Language English Country Great Britain, England Media print

Document type Journal Article, Research Support, Non-U.S. Gov't

Grant support
RVO 68378050 Czech Academy of Sciences (CAS)
CZ.02.1.01/0.0/0.0/16_013/0001789 Czech Centre for Phenogenomics provided by the Ministry of Education, Youth and Sports of the Czech Republic (MEYS)
Upgrade of the Czech Centre for Phenogenomics: developing towards translation research by MEYS and European Structural Investment Funds (ESIF)

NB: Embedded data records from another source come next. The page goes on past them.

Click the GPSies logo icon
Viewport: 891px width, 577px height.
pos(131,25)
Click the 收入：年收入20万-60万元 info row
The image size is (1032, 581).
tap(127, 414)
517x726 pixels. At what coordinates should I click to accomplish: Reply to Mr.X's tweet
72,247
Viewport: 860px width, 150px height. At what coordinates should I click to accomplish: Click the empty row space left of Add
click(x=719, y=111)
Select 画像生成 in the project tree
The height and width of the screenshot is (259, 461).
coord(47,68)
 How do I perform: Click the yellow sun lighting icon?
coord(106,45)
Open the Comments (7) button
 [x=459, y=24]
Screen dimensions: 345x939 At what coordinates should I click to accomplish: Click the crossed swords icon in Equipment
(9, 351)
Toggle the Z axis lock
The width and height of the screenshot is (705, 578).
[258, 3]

MOTIVATION: Meticulous selection of chromatographic peak detection parameters and algorithms is a crucial step in preprocessing liquid chromatography-mass spectrometry (LC-MS) data. However, as mass-to-charge ratio and retention time shifts are larger between batches than within batches, finding apt parameters for all samples of a large-scale multi-batch experiment with the aim of minimizing information loss becomes a challenging task. Preprocessing independent batches individually can curtail said problems but requires a method for aligning and combining them for further downstream analysis. RESULTS: We present two methods for aligning and combining individually preprocessed batches in multi-batch LC-MS experiments. Our developed methods were tested on six sets of simulated and six sets of real datasets. Furthermore, by estimating the probabilities of peak insertion, deletion and swap between batches in authentic datasets, we demonstrate that retention order swaps are not rare in untargeted LC-MS data. AVAILABILITY AND IMPLEMENTATION: kmersAlignment and rtcorrectedAlignment algorithms are made available as an R package with raw data at https://metabocombiner.img.cas.cz. SUPPLEMENTARY INFORMATION: Supplementary data are available at Bioinformatics online.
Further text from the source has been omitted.